After looking for quite a while (it is unbelievable, no?) I have to accept that Microsoft’s SQL Server 2000, 2005 and 2008 do not fully support IEEE-754 floating point numbers. Specifically NaN (Not-a-Number) and +/- Infinity are not allowed. While the 2000 Server seemingly allows such values to be inserted, but breaks badly afterwards, the newer versions disallow inserting such values. Here is the MS Connect article requesting the feature
]. There is also the documentation about float data
]and a read-between-the-lines hint in the documentation for XPath numbers
]. The article describing floats is very circumspect about this:
The behavior of float and real follows the IEEE 754 specification on approximate numeric data types.
The XPath article states it clearly:
However, float(53) is not exactly IEEE 754. For example, neither NaN (Not-a-Number) nor infinity is used.
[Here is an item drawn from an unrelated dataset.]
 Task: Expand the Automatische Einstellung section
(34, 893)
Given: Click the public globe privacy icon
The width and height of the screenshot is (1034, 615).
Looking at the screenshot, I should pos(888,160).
For completeness, here’s a little review about other DMBS’ support for NaNs and Infinity:
- MySQL does what it always does if it encounters “strange” values: according to this comment by Carl Fischer (bottom of the page), MySQL transforms the special values quietly to zero when writing them into the table.
Oracle (starting at version 10g) supports all IEEE754 single and double precision values and provides constants for NaN and Infinity in its SQL implementation. This is implemented using the BINARY_FLOAT and BINARY_DOUBLE data types.
- PostgreSQL uses the underlying system’s float representation and allows input of NaN and infinite values.